Safety Issues – Patient “Handoff” (part 2)

In the previous post, we discussed the issue of specimen hand-offs and and the potential for medical labeling errors.

In this post, we continue on with four additional discussion points.

Hand-offs are everywhere

Let’s look at the areas where hand offs occur during the course of a typical specimen, from the time it is obtained to when it is handled in the pathology laboratory, and how the Safety-Spec lab tray can potentially help reduce the incidence of hand off errors.

Continuing on…

3. Specimen transport to lab. (Pass-off) If the specimens are transported to the laboratory in the Safety-Spec tray, in a sealed biohazard bag, they are secured in two manners, the first being the specimen jars being held in place within the tray, keeping them in order, and second, the securing of the specimens within the plastic biohazard bag. 

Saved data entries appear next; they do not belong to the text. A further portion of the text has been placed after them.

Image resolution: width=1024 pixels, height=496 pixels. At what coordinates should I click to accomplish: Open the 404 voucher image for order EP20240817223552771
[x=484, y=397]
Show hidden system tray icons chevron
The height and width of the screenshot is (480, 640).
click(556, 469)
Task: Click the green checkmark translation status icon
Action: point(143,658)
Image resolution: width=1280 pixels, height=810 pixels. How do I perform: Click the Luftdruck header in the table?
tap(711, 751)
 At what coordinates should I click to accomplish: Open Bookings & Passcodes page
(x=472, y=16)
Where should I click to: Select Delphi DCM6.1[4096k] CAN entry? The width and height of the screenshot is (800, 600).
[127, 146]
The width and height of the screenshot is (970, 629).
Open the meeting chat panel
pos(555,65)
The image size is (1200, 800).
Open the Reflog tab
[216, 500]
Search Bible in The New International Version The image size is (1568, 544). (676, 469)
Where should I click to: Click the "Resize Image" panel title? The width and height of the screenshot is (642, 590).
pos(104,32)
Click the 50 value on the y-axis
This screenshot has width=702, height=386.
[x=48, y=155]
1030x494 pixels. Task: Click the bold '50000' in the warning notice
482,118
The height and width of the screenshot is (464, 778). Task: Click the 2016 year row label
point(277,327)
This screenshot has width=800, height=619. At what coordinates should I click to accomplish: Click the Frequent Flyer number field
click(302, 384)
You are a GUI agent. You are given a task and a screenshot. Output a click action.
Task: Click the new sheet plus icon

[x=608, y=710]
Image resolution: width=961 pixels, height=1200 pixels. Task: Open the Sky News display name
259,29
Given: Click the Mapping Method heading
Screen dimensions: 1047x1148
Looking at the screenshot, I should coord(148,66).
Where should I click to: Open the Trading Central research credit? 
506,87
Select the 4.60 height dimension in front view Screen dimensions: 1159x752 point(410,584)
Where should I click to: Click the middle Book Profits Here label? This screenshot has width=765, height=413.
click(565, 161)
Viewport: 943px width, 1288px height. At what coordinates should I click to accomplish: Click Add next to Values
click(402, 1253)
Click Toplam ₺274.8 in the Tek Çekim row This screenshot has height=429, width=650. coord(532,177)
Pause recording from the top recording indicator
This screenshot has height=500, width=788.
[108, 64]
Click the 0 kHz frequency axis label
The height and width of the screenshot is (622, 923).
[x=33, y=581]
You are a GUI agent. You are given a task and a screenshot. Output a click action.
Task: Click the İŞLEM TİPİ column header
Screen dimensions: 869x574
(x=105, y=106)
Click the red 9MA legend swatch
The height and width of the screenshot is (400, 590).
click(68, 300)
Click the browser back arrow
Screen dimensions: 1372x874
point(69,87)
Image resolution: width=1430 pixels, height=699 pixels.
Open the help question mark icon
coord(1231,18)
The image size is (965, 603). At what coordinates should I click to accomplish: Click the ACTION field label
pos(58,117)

4. Arrival of the specimens at the lab in an organized manner (Pass-off), By receiving the specimens in the laboratory in a more organized fashion, there is reduction in the potential for specimen mix up and reduction in the amount of time that is necessary for organization of the specimens in the gross room for the examination of the specimen.  

5. Organization in accessioning (Pass-off). Being received in an organized manner can help the individuals who are checking in and accessioning specimens in the laboratory to be able to quickly and accurately ensure receipt of the specimens that have been stated to be transferred to the laboratory.  Moreover, this can be done more efficiently, saving technologist time, and therefore money to the institution.

6. Maintaining organization on the “to be grossed” table (Pass-off). I know that a lot of people won’t understand this section, unless they have worked in an anatomic pathology laboratory.  Regardless, this is an area in most laboratories where considerable confusion can occur.  This is where dozens to hundreds of specimens are lined up on a counter, to be “grossed-in” by the pathologist or assistant.  The potential for mislabeling at this step is enormous in most laboratories, both for inter-patient and intra-patient specimen mis-matching.  This is the area where Safety-Spec trays were originally conceived and designed because of the high potential for error.  By using the Safety-Spec gross room tray, the organization of this step is improved dramatically, resulting in (1) reduction of potential for patient mis-identification (2) improved organization (3) improved efficiency (4) reduction in labor cost (5) improvement of patient safety.